Quote the lines starting with the one containing "Given: Click the" and going on through the one containing "Looking at the screenshot, I should point(326,22).", leaving the pictures out of your answer.

** Data shown **

[START]

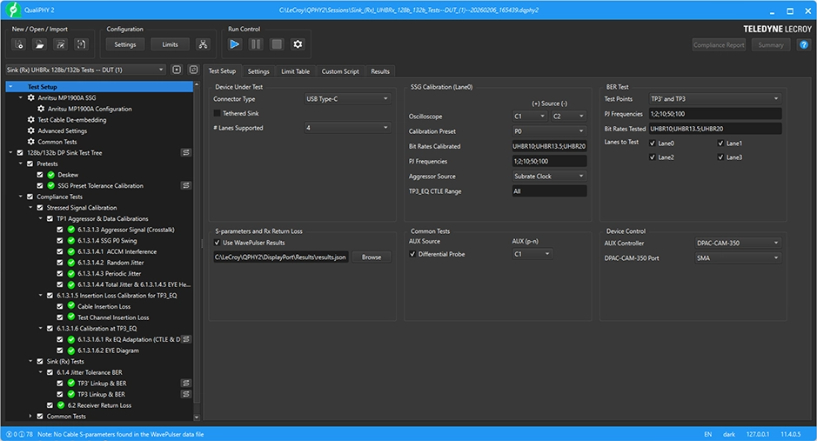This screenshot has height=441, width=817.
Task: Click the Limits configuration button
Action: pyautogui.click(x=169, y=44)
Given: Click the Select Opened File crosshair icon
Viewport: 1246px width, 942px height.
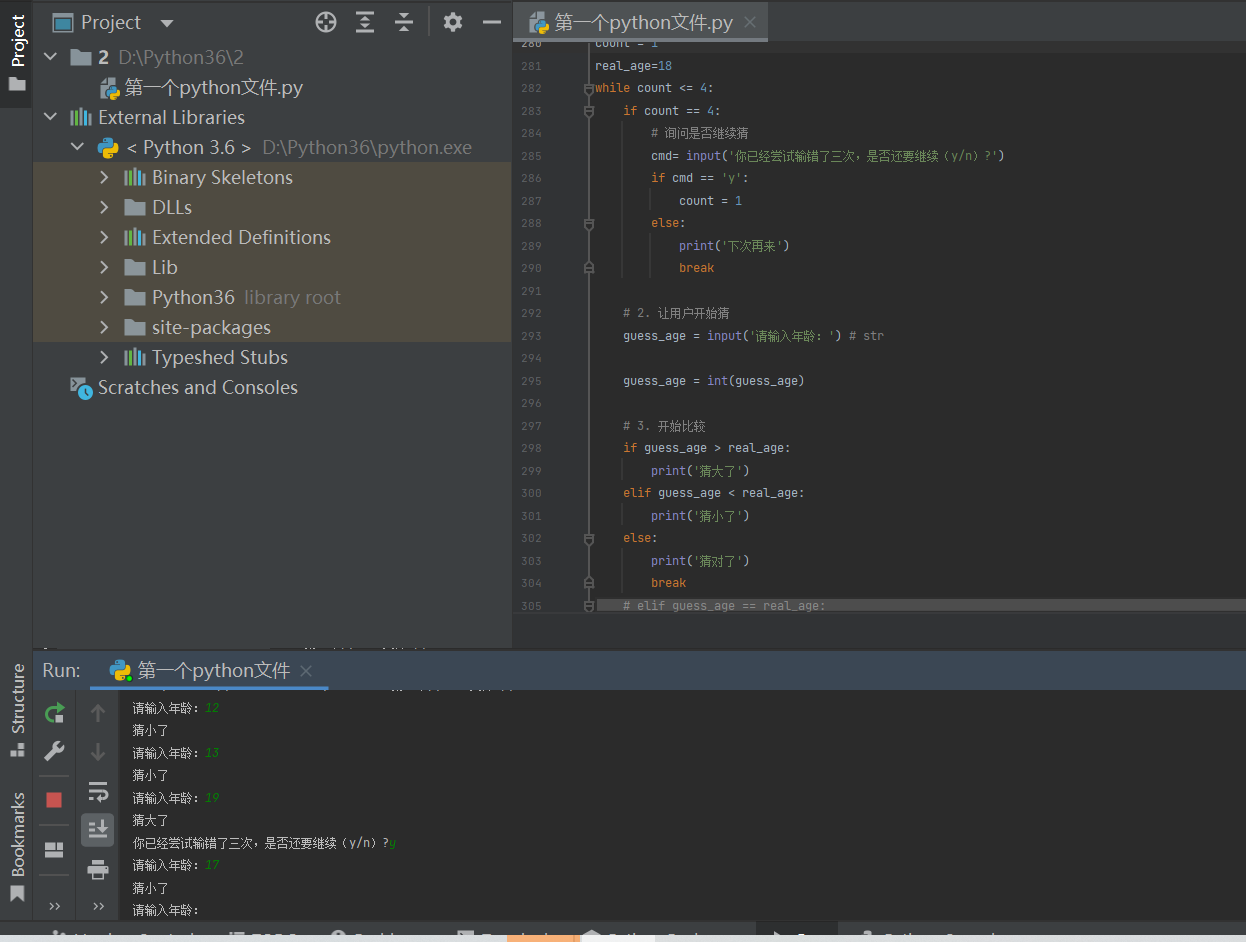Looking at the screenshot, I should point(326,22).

[END]
[START]

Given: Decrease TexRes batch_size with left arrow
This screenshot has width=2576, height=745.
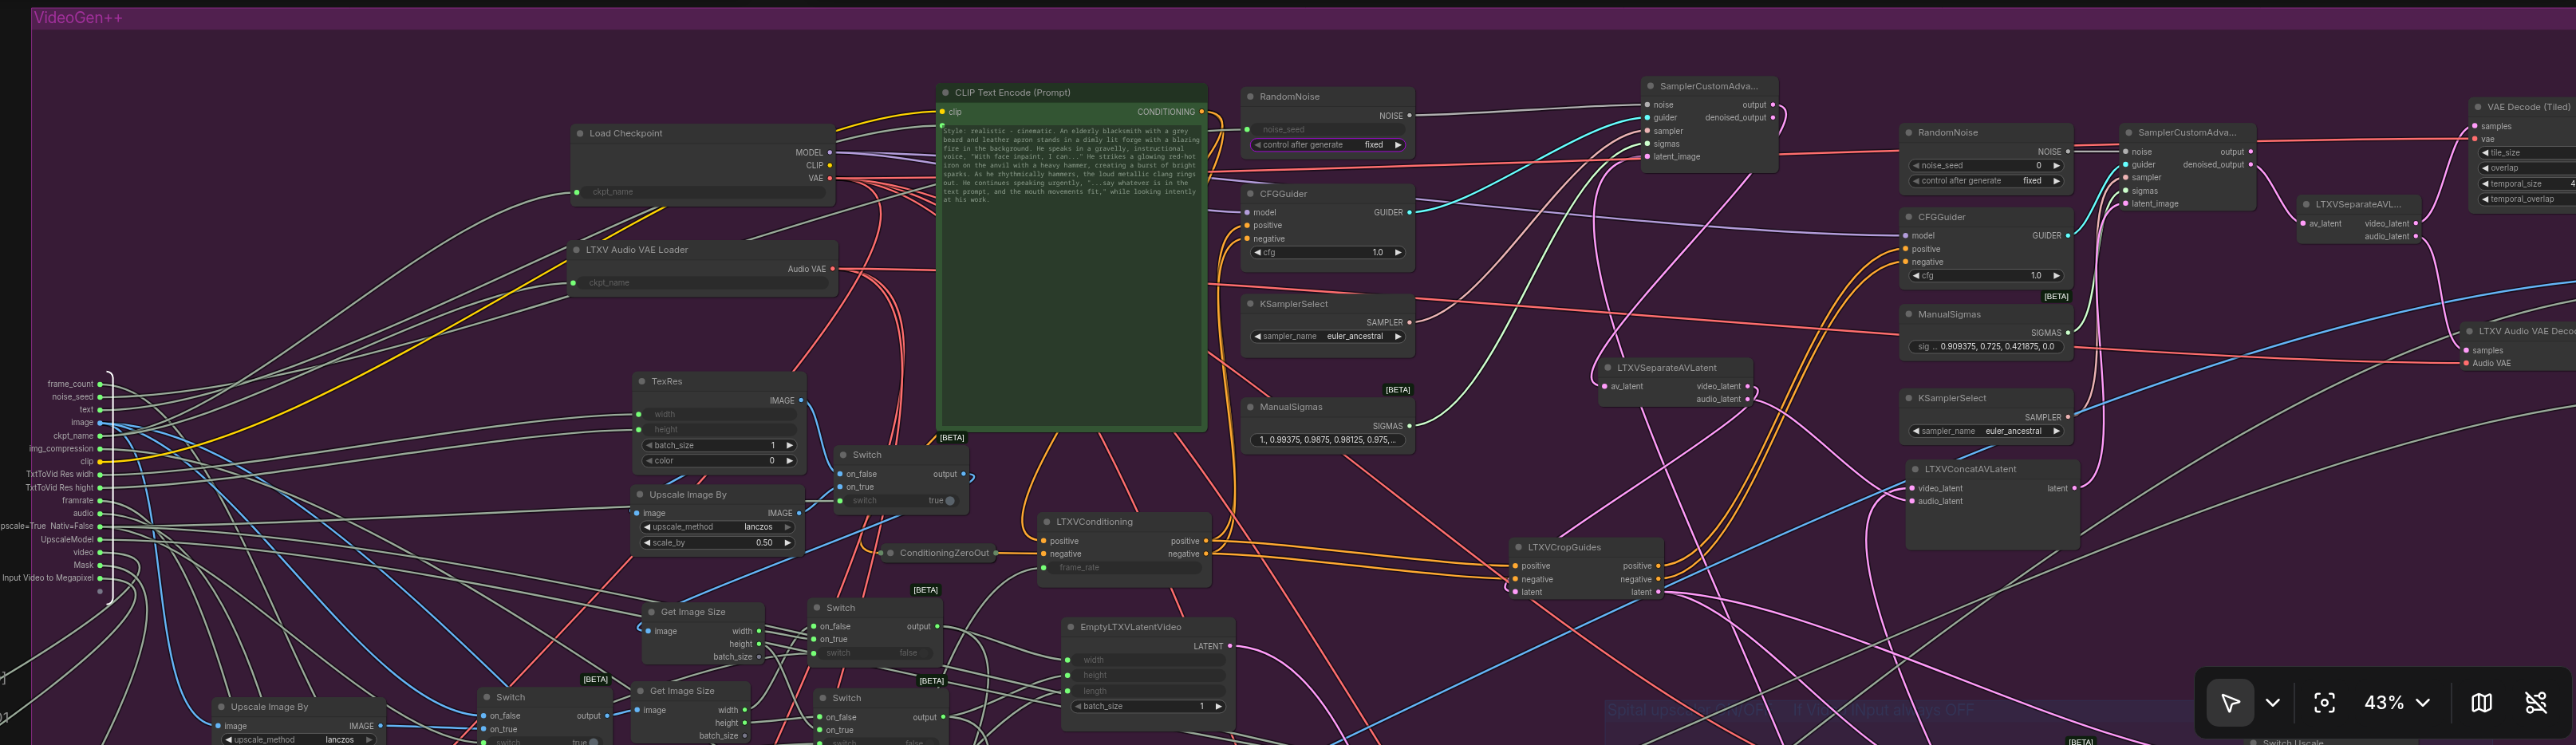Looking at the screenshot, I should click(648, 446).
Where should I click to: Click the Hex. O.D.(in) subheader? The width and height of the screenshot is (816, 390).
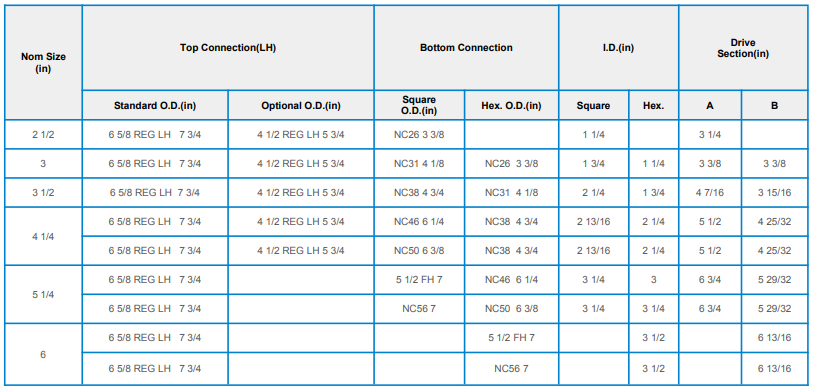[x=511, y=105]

[END]
[START]

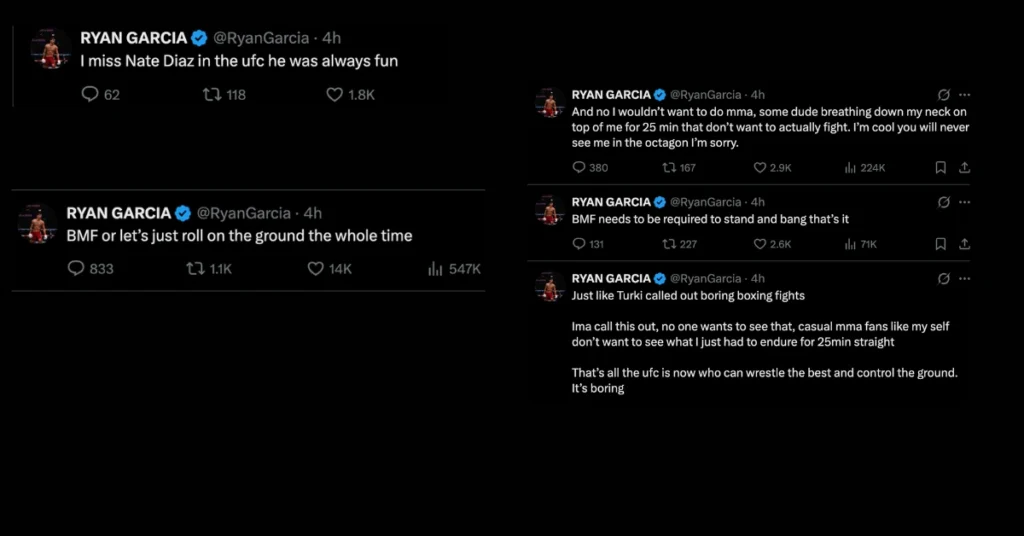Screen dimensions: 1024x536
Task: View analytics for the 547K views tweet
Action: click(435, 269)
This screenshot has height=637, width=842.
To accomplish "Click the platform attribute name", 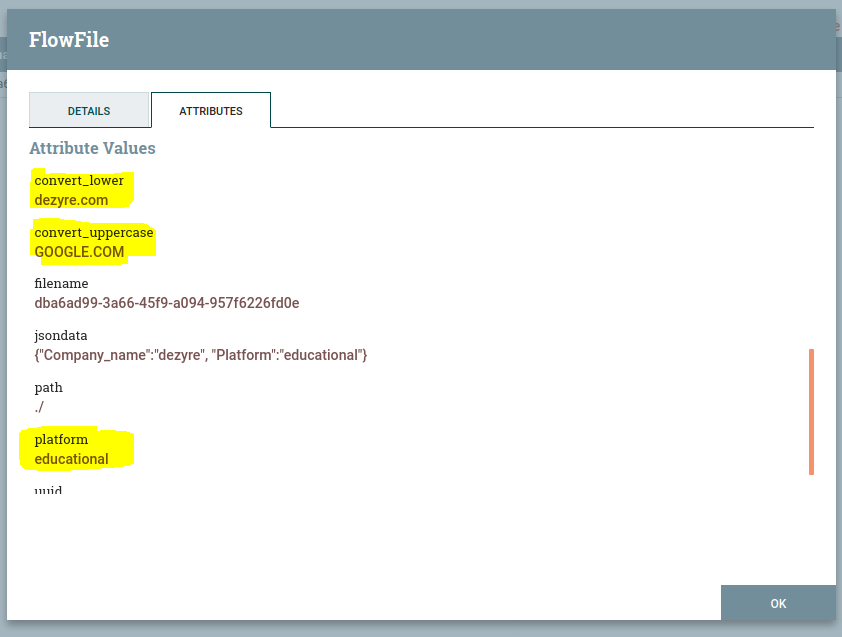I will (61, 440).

[END]

** Solution to the problem **
Given: Click the Select Opened File crosshair icon
Viewport: 1246px width, 942px height.
Looking at the screenshot, I should point(326,22).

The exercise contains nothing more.